An enormous monument has been hiding in plain sight at the World Heritage site of Petra, according to a study recently published in the Bulletin of the American Schools of Oriental Research.
Image Source: news.nationalgeographic.com
Archaeologists Sarah Parcak, a National Geographic fellow, and Christopher Tuttle, executive director of the Council of American Overseas Research Centers, used high-resolution satellite imagery followed by aerial drone photography and ground surveys to locate and document the structure. Satellites and drones helped reveal huge ceremonial platform, unlike any other know so far, near the ancient city’s center.

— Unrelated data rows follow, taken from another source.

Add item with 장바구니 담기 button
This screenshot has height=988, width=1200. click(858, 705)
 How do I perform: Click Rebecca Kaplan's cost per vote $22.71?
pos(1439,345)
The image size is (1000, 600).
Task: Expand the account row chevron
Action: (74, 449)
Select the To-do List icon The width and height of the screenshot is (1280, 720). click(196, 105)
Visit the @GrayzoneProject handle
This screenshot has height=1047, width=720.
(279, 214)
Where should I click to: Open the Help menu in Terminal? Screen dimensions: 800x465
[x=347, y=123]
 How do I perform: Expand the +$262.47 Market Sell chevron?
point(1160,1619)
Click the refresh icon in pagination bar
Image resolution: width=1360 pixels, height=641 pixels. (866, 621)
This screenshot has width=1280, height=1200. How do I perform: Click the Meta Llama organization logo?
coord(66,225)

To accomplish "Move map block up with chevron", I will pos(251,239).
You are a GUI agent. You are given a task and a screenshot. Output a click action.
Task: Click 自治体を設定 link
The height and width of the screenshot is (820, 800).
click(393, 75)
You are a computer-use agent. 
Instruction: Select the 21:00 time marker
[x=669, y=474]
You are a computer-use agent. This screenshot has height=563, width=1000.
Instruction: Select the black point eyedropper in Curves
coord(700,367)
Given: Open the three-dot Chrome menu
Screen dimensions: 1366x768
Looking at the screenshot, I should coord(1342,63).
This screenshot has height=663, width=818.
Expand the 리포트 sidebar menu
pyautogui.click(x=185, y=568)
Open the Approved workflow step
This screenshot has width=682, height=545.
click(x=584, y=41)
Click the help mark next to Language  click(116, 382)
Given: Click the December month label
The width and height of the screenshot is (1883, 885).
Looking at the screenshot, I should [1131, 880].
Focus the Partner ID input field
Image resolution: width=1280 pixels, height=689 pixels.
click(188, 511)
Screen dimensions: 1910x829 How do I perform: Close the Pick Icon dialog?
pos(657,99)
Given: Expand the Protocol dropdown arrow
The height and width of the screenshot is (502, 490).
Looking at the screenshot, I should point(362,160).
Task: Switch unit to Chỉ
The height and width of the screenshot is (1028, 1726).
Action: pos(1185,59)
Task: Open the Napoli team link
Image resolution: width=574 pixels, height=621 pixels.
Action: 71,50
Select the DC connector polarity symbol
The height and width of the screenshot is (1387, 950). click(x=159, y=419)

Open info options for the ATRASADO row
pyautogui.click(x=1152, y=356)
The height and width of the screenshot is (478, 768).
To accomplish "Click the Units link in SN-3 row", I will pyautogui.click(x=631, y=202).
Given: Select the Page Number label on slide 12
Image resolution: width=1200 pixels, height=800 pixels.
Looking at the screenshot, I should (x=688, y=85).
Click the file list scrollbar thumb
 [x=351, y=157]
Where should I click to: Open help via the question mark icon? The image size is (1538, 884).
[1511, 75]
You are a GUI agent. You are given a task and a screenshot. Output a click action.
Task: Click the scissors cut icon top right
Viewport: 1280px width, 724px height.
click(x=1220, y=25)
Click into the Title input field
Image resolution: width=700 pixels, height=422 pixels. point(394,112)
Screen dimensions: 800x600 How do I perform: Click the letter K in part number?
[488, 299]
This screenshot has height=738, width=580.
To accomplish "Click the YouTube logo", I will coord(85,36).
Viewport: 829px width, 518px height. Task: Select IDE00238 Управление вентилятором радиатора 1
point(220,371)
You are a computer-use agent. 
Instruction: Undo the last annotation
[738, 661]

Petra is a historical and archaeological city of southern Jordan. UNESCO has described it as “one of the most precious cultural properties of man’s cultural heritage”. Petra was named amongst the New7Wonders of the World in 2007 and was also chosen by the Smithsonian Magazine as one of the “28 Places to See Before You Die”. It was the capital of the Arab tribe known as the Nabataeans from its likely founding in the mid-second century B.C. The site was essentially abandoned at the end of the Byzantine period in the seventh century A.D.
They report that the monument is roughly as long as an Olympic-size swimming pool and twice as wide. It sits only about half a mile (800 meters) south of the center of the ancient city.
The newly revealed structure consists of a 184-by-161-foot (about 56-by-49-meter) platform that encloses a slightly smaller platform originally paved with flagstones. The east side of the interior platform had been lined with a row of columns that once crowned a monumental staircase.
A small 28-by-28-foot (8.5-by-8.5-meter) building was centered north-south atop the interior platform and opened to the east, facing the staircase.
It may have been constructed to carry out public ceremonial funtions.